Question

How To Decide Which Software To Use For Building Automated Ngs Analysis Pipeline

27

Entering edit mode

13.7 years ago

Mcmahanl ▴ 300

There are so many software available for building automated NGS analysis pipeline, how one decide on which one to use. For examples, listing below are some of the software I have come across:

And any other software that I should look into?

next-gen sequencing pipeline sequencing • 12k views

ADD COMMENT • link updated 12.4 years ago by Jeremy Leipzig 22k • written 13.7 years ago by Mcmahanl ▴ 300

0

Entering edit mode

Sometimes the solution is to be be aware of only one these ;-) . Now in all seriousness thanks for listing all these examples, this will be a great resource.

ADD REPLY • link 13.7 years ago by Istvan Albert 101k

0

Entering edit mode

Check out https://github.com/LPM-HMS/COSMOS2

ADD REPLY • link 7.8 years ago by egafni ▴ 30

score 10 · Answer 1 · 2011-03-28

I have experience with shell script based pipelines and Galaxy. While Galaxy provides a great front end for making pipelines, I have found it slower for running the tasks. One serious drawback with Galaxy is that it stores results at every intermediate step in all their full uncompressed glory. This, I am sure, partly accounts for the slowdown as the disk writing activity is heavy. Also, it leads to filling up of drives which can be an issue in itself especially if you are doing a lot of analyses.

Shell scripts can be really flexible and powerful but they are not as user-friendly although I am sure any kind of scripting language could deliver similar results.

score 6 · Answer 2 · 2011-03-28

6

Entering edit mode

13.7 years ago

Ryan Dale 5.0k

I write many of my NGS pipelines using Ruffus. It's really easy to run tasks in parallel. Simple pipelines are correspondingly simple to write, but at the same time it's rich enough to support very complex pipelines, too (e.g., http://www.ruffus.org.uk/gallery.html).

ADD COMMENT • link 13.7 years ago by Ryan Dale 5.0k

score 6 · Answer 3 · 2011-03-29

From what I have heard, for NGS Galaxy is the most widely used generic pipeline. Nonetheless, I guess more people are building their own pipelines from scratch. IMHO, the difficulty of using generic pipeline comes from the difference between parallelization environments. It is pretty easy if everything runs on the same node, but LSF/SQE/PBS and the different configurations (e.g. memory and runtime limitation) make things messy.
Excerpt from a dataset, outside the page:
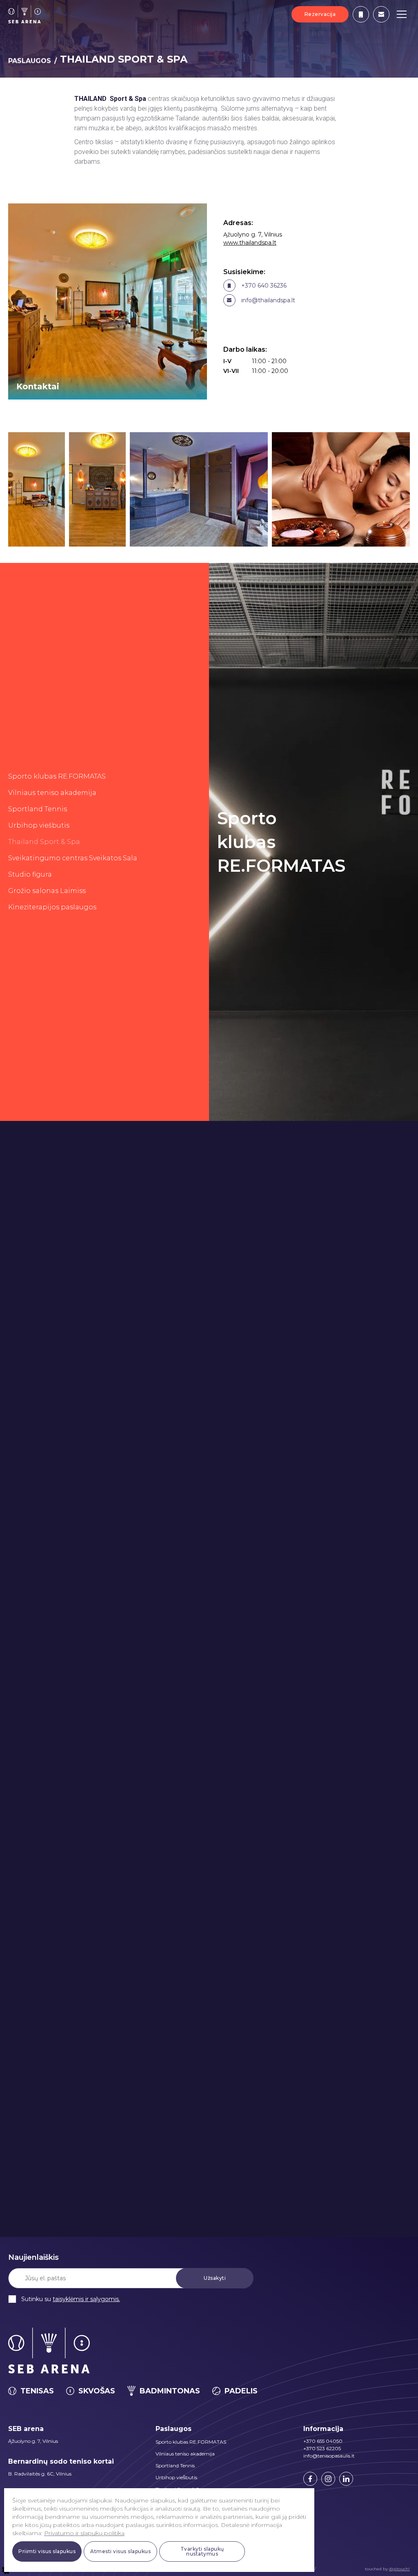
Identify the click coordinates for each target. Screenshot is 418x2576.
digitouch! (399, 2569)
If you are the only users of your cluster and have full control, using a generic pipeline may be not hard. A friend of mine builds a private cloud and uses Galaxy. Everything runs smoothly. If you are using nodes part of a huge cluster, probably writing your own pipeline is easier. When you can control your pipeline, you can also avoid inefficient parts easily as is mentioned by Farhat. You know, implementing an initial pipeline is not that difficult. It will take time to purify it, but the same is true if you use generic pipeline frameworks.

score 5 · Answer 4 · 2011-03-29

5

Entering edit mode

13.7 years ago

Ketil 4.1k

I don't know what you mean by "NGS analysis", but coming from a comp.sci. background, I tend to use 'make' to construct non-trivial pipelines. For our current de novo project, the current pipeline consists of primary assembly (newbler, celera and CLC), secondary assembly (SSPACE), remapping of reads (bwa index, aln, and sampe), quality evaluation (samtools idxstats and flagstas), generating graphs (gnuplot) and so on.

Since many of these steps are time consuming, and since something always fails at some point, make's ability to skip already completed files saves a lot of time, especially with some careful sprinkling of .PRECIOUS. Also, make's -j option means that my pipeline is trivially parallelized.

The downside is that it can be a bit hard to debug, but -r --warn-undefined-variables helps a bit. I'm still missing some way of separating output from subprocesses, especially when running -j 16 :-)

ADD COMMENT • link 13.7 years ago by Ketil 4.1k

2

Entering edit mode

i've always wondered how people use MAKE this way. do you have validator scripts that can distinguish when an output file is not just garbarge?

ADD REPLY • link 13.7 years ago by Jeremy Leipzig 22k

1

Entering edit mode

Most of my output files are garbage. Maybe I should switch to Haskell.

ADD REPLY • link 13.7 years ago by Jeremy Leipzig 22k

0

Entering edit mode

Why would an output file be garbage? If anything, make helps against this, since it deletes temporary files when something goes wrong.

But yes, validating results is always a good idea.

ADD REPLY • link 13.7 years ago by Ketil 4.1k

0

Entering edit mode

:-) Yes! Unfortunately, the old rule of garbage in - garbage out is universal, and independent of implementation language...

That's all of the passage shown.